A chatbot built using RASA, to answer queries related to COVID-19, its symptoms, precautions, and queries related to the vaccines, its complications, side effects, doses, dates, etc. This product will act as a bot to communicate with users using a chat interface such as Slack or Telegram and will be able to understand user intention, manage conversation flow, and be able to retrieve answers using some external knowledge base of API. Concepts of Natural Language Processing and Python to develop the chatbot, where we develop intents, entities, stories, actions (these are the requirements for the working of RASA). Various natural language processing algorithms were used to process datasets. The chatbot answers questions, with the RASA framework and uses DIET Classifier for better intent classification.

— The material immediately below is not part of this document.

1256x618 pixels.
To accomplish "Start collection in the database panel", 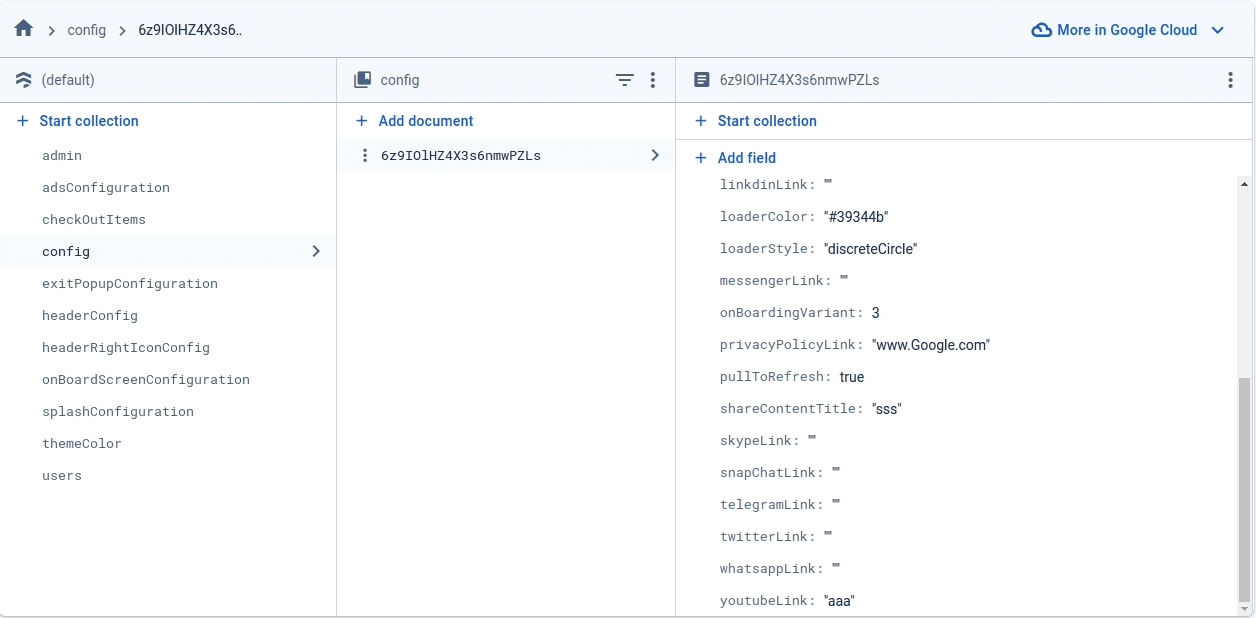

- Installing and setting up Rasa Chatbot framework.
- Create Training Data for NLU. Train NLU model using RASA. Test performance of NLU.
- Using public API develop a local API to fetch COVID related information. Using unstructured data trained ML/DL model to get unstructured text-based answers. Testing conversational system.
- Creating Training Data for conversational stories. Training the dialog system. Testing conversational system.
- Final delivery of project, Integration with Slack. Documentation and presentation.
https://data.covid19india.org/v4/min/data.min.json
Tools | Description |
---|---|
Jupyter | Open-source IDE used for development |
Python 3.7 | Python 3.7 An interpreted high-level general-purpose programming language |
RASA | It is a tool to build custom AI chatbots using Python and natural language understanding (NLU). |
SpaCy | SpaCy It is used for pre-processing of the utterances, tokenization, and featurization. |
DIET classifiers | Dual Intent Entity Transformer (DIET) used for intent classification and entity extraction |
TensorFlow | open-source software library for machine learning and artificial intelligence |
NLTK | NLTK The Natural Language Toolkit (NLTK) a standard python library with prebuilt functions and utilities for the ease of use and implementation |
Telegram | Telegram It is a free and open source, cross-platform, cloud-based instant messaging software. |
Requests/urllib | Requests/urllib |
In this project, an artificially intelligent chatbot is developed to answer questions on COVID-19 utilising natural language processing, rasa, and machine learning. Datasets were processed using a variety of natural language processing methods. An artificial neural network is used to build the model, and it is trained using processed data so that our chatbot can provide the right response. The chatbot is evaluated by putting it to the test with a diverse collection of queries. Also, as the dataset grows, the chatbot's accuracy is expected to improve.